=== WORK REQUEST ===
Using the line with "You are a computer-use agent." as your starting point, transcribe it and each line beneath it word for word until the records run out, without pictures.

=== MATERIAL FOR THE TASK ===
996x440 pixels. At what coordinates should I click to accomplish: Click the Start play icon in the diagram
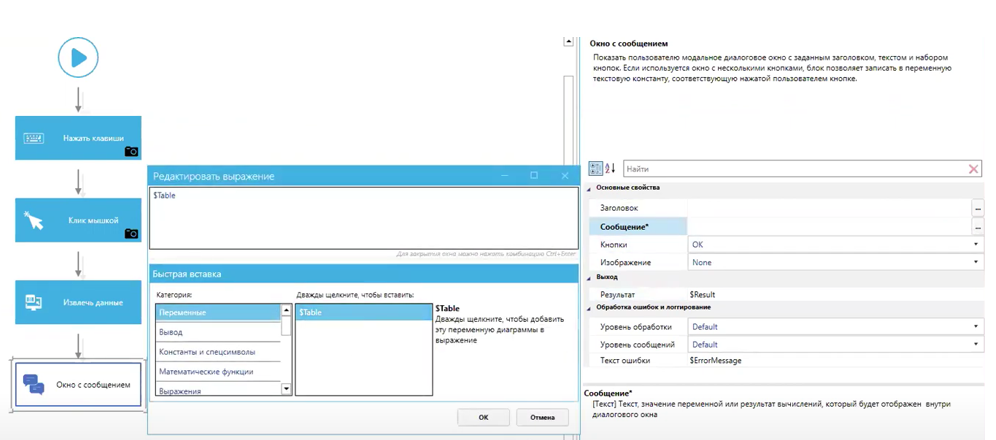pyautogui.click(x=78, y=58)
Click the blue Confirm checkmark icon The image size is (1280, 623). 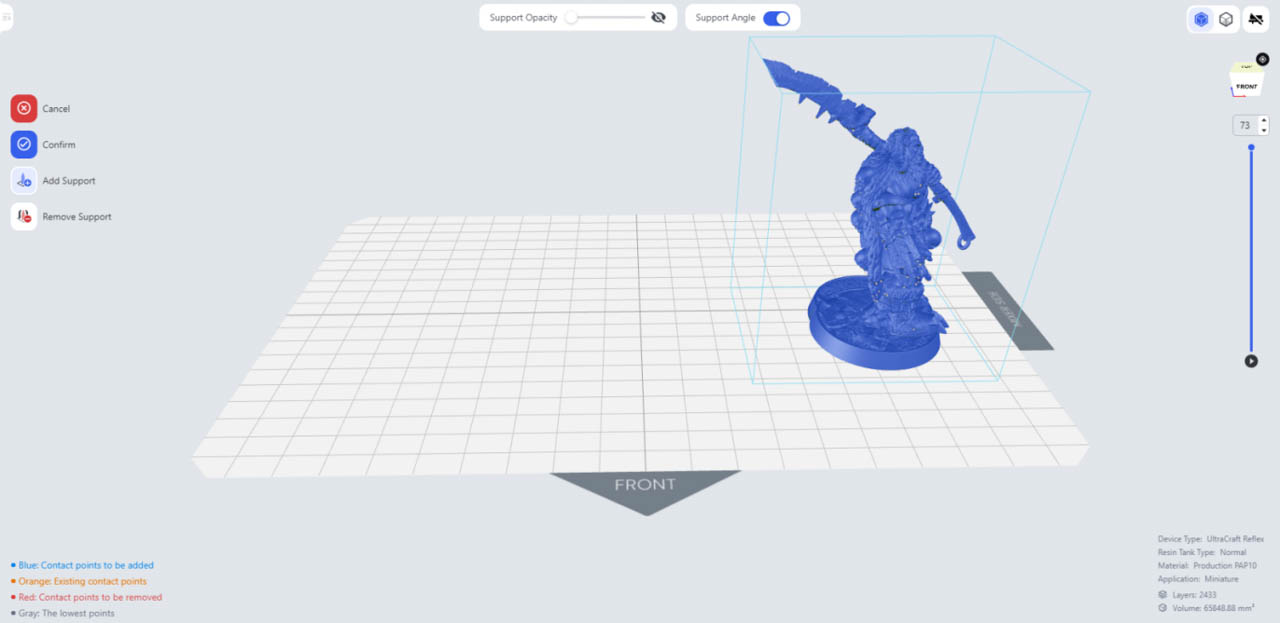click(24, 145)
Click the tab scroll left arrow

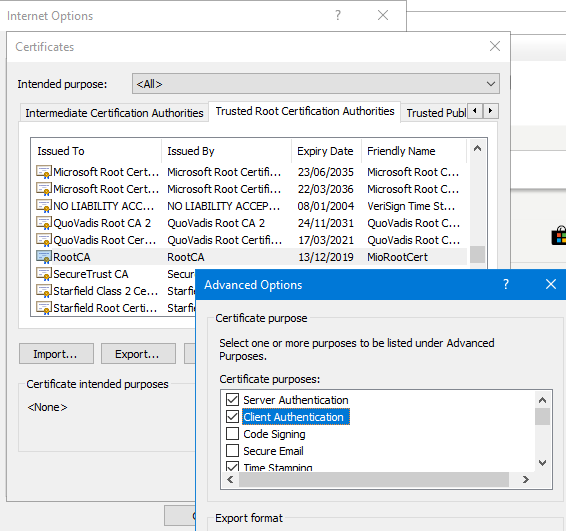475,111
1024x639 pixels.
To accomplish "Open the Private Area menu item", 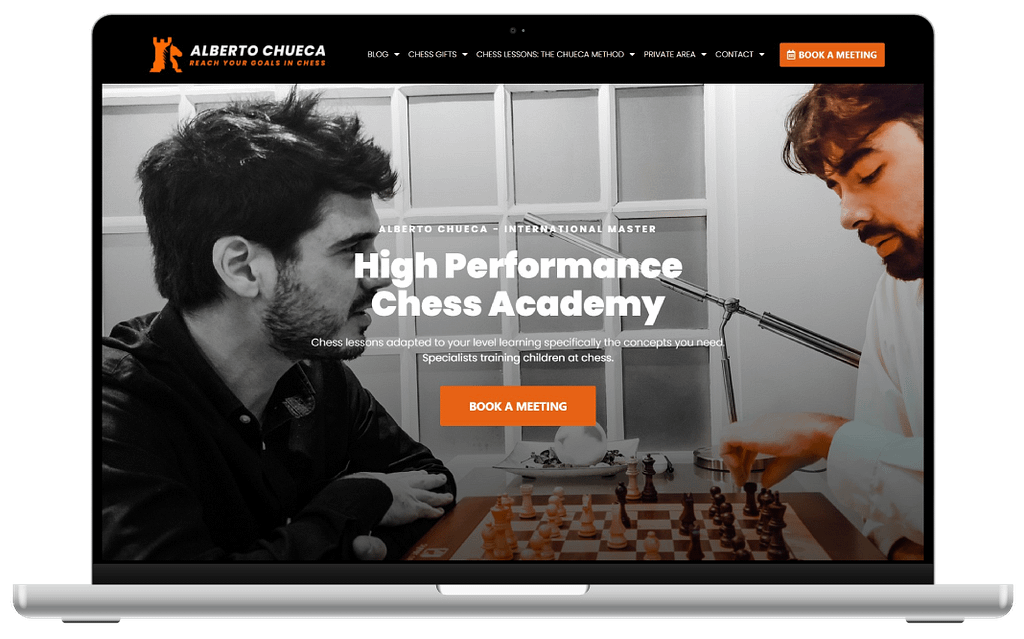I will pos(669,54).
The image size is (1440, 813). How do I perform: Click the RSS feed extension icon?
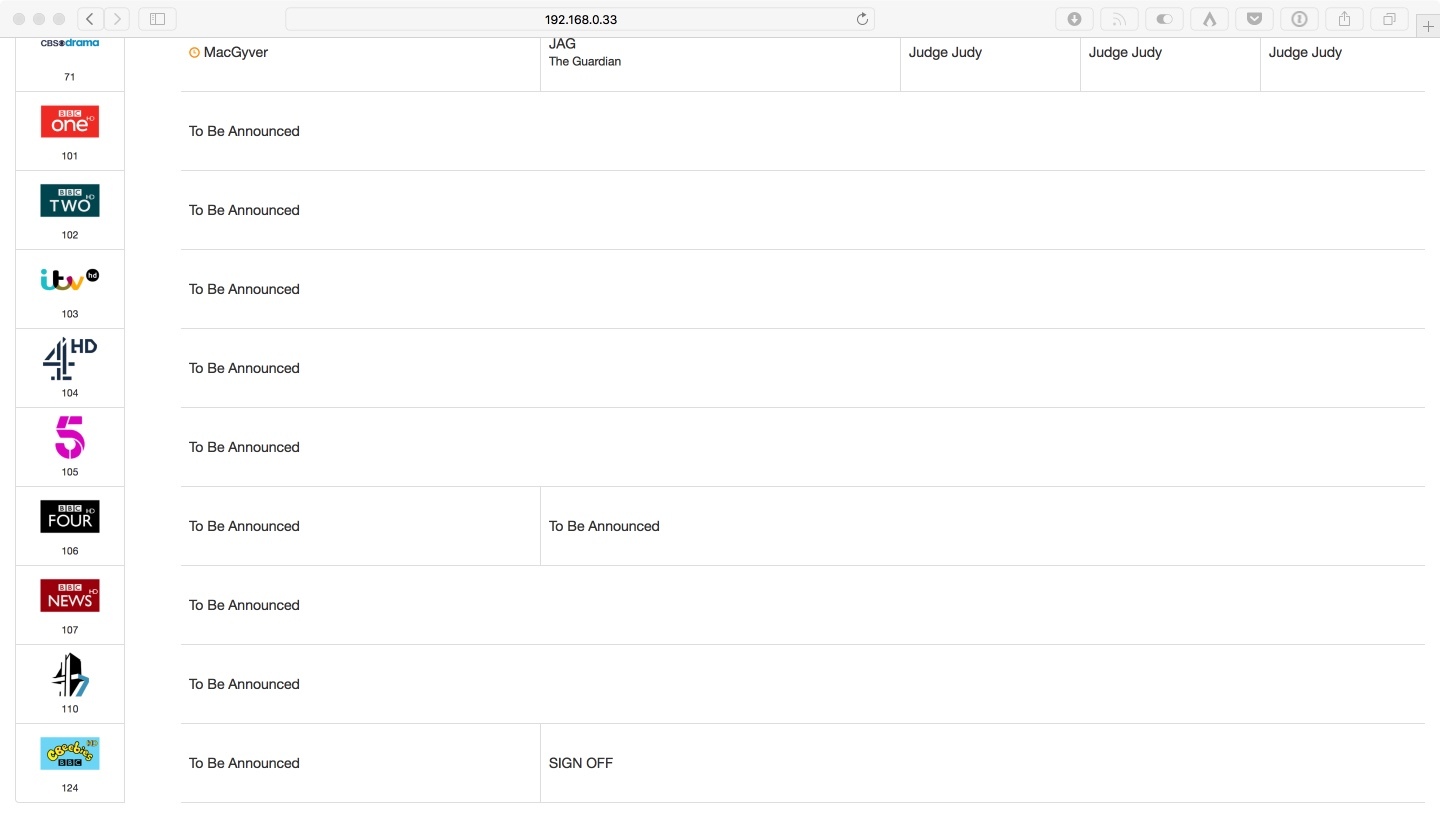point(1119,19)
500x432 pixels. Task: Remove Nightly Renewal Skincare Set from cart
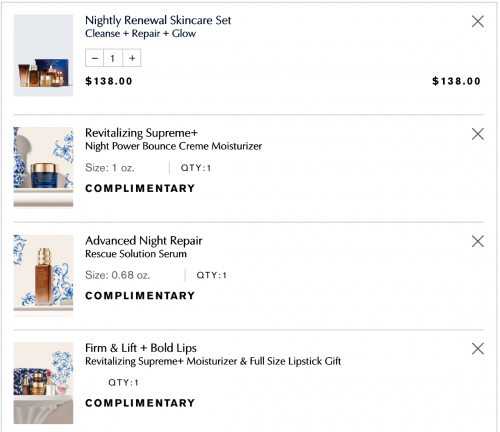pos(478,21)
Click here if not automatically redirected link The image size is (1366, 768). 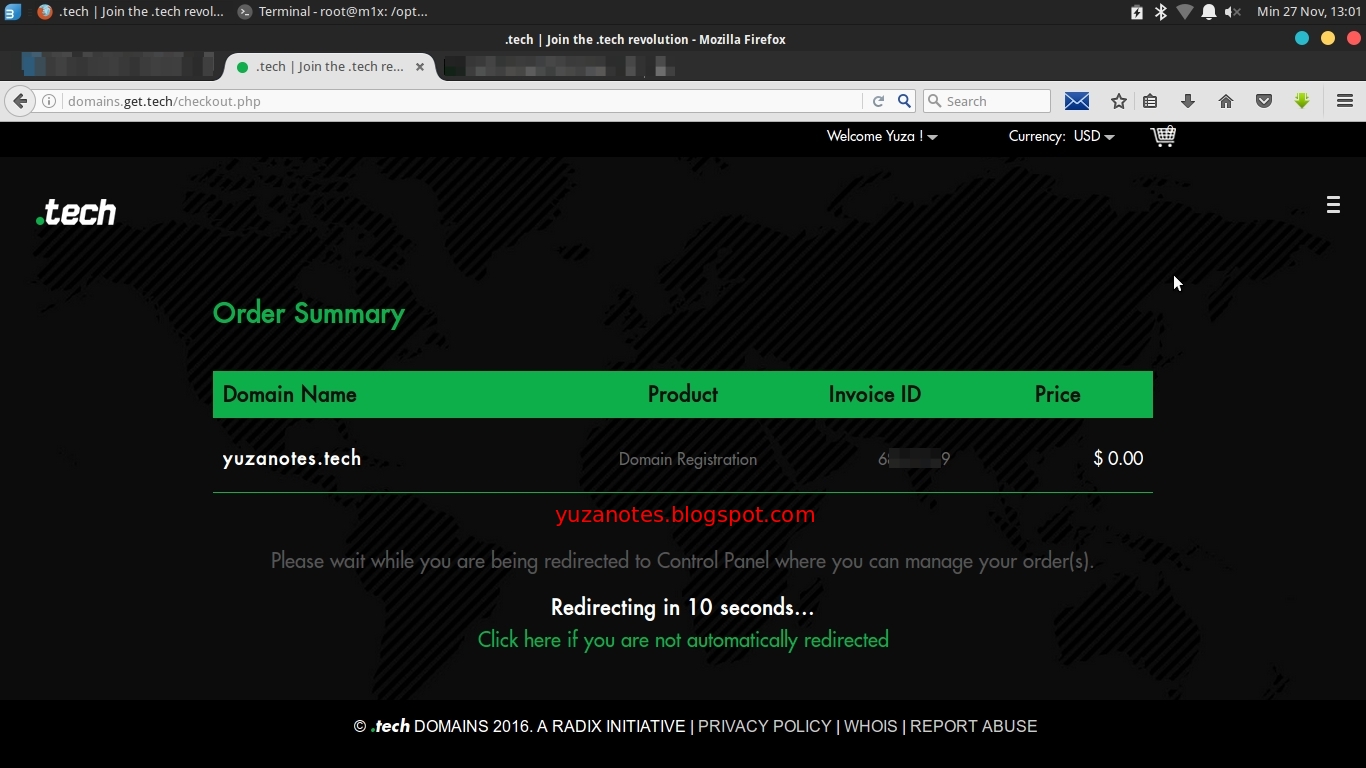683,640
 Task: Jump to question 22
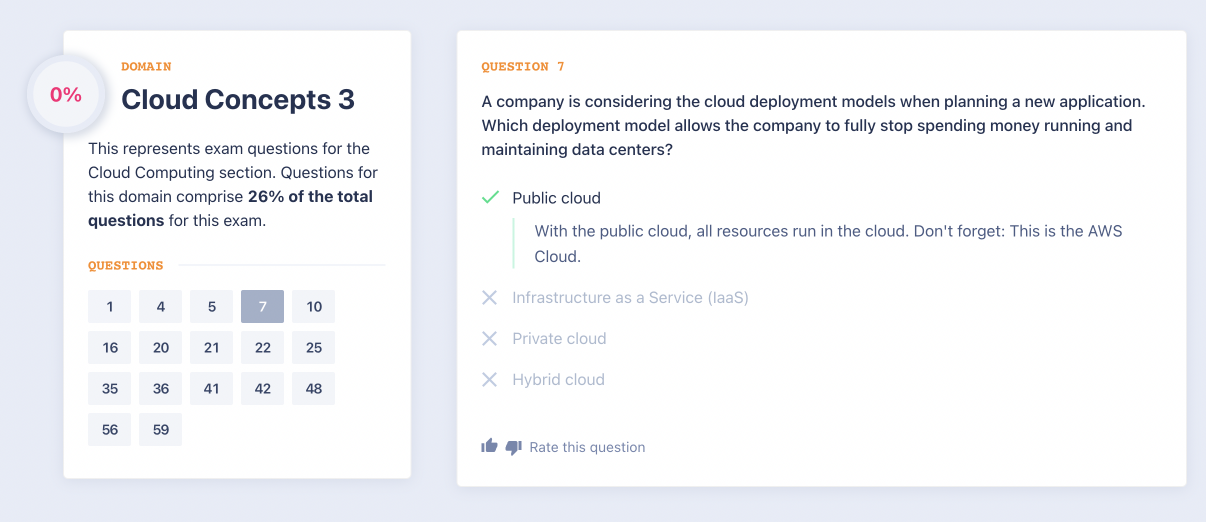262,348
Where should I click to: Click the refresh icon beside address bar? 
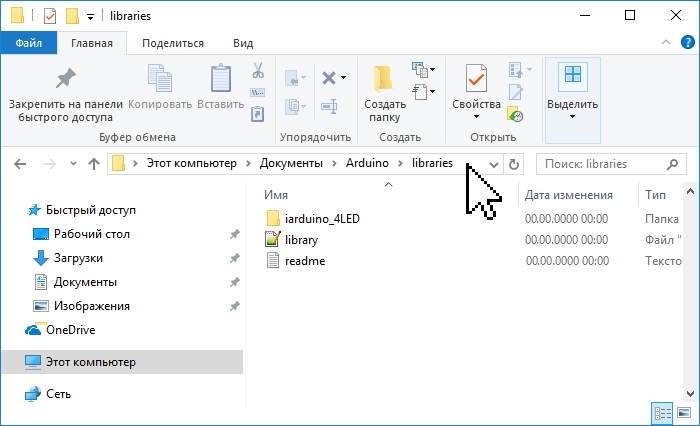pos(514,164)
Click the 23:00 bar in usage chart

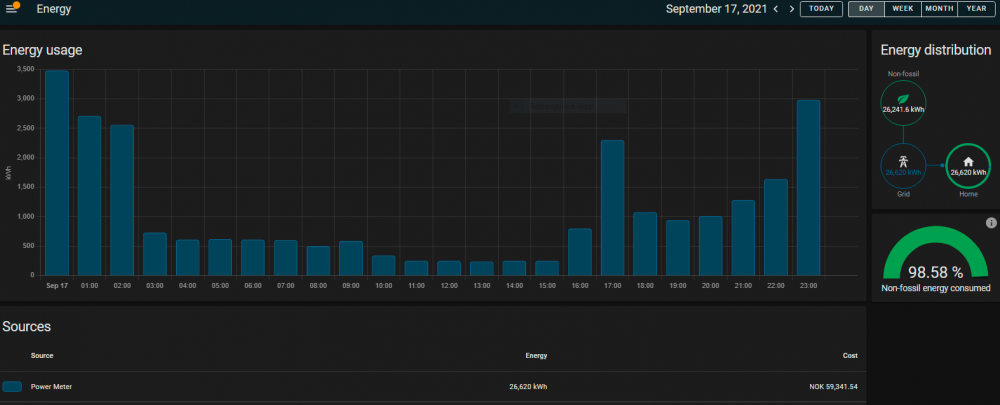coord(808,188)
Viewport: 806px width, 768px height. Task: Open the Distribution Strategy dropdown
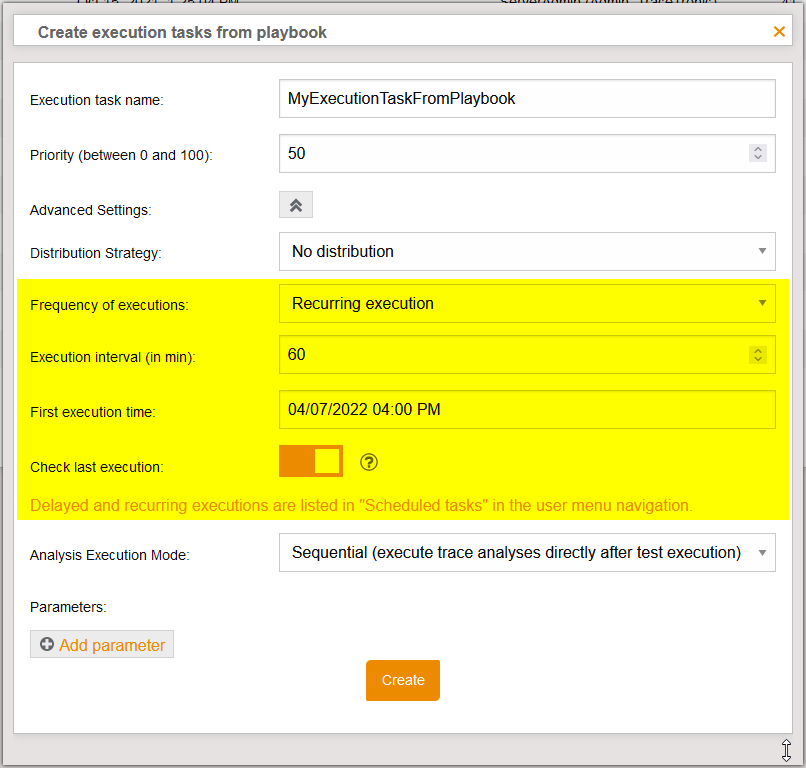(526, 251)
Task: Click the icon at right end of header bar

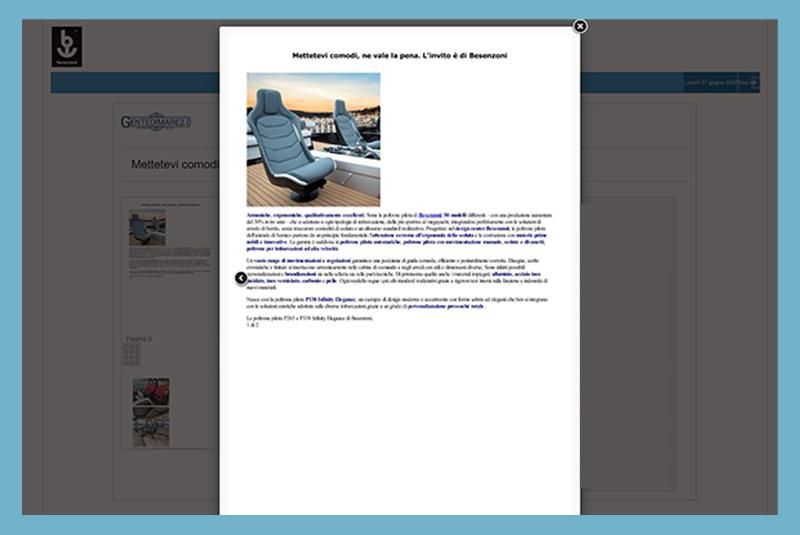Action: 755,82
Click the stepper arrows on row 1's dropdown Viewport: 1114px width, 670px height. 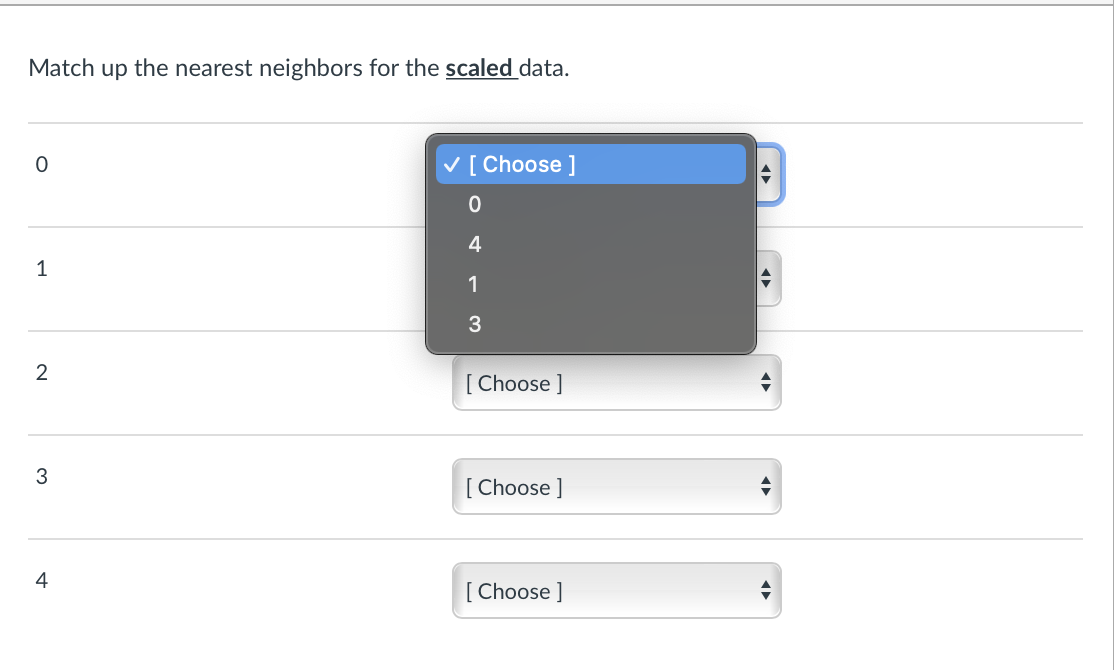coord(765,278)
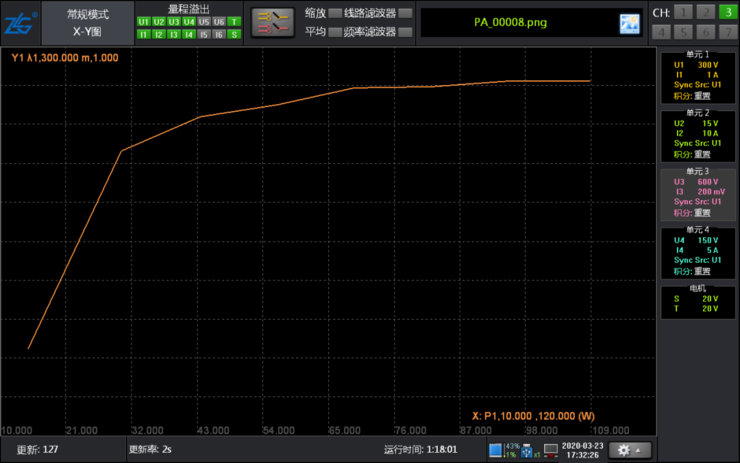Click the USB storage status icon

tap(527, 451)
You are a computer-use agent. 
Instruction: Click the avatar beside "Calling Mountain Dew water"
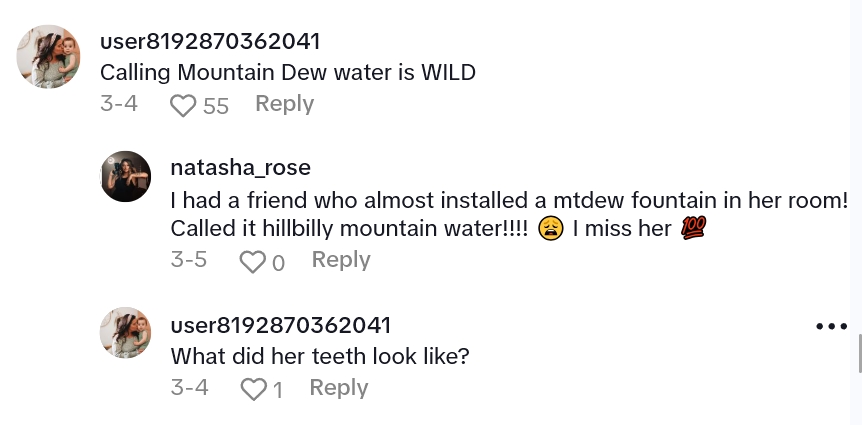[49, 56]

=== RESULT BELOW ===
You are a computer-use agent. 
Instruction: Click the avatar beside "Calling Mountain Dew water"
[49, 56]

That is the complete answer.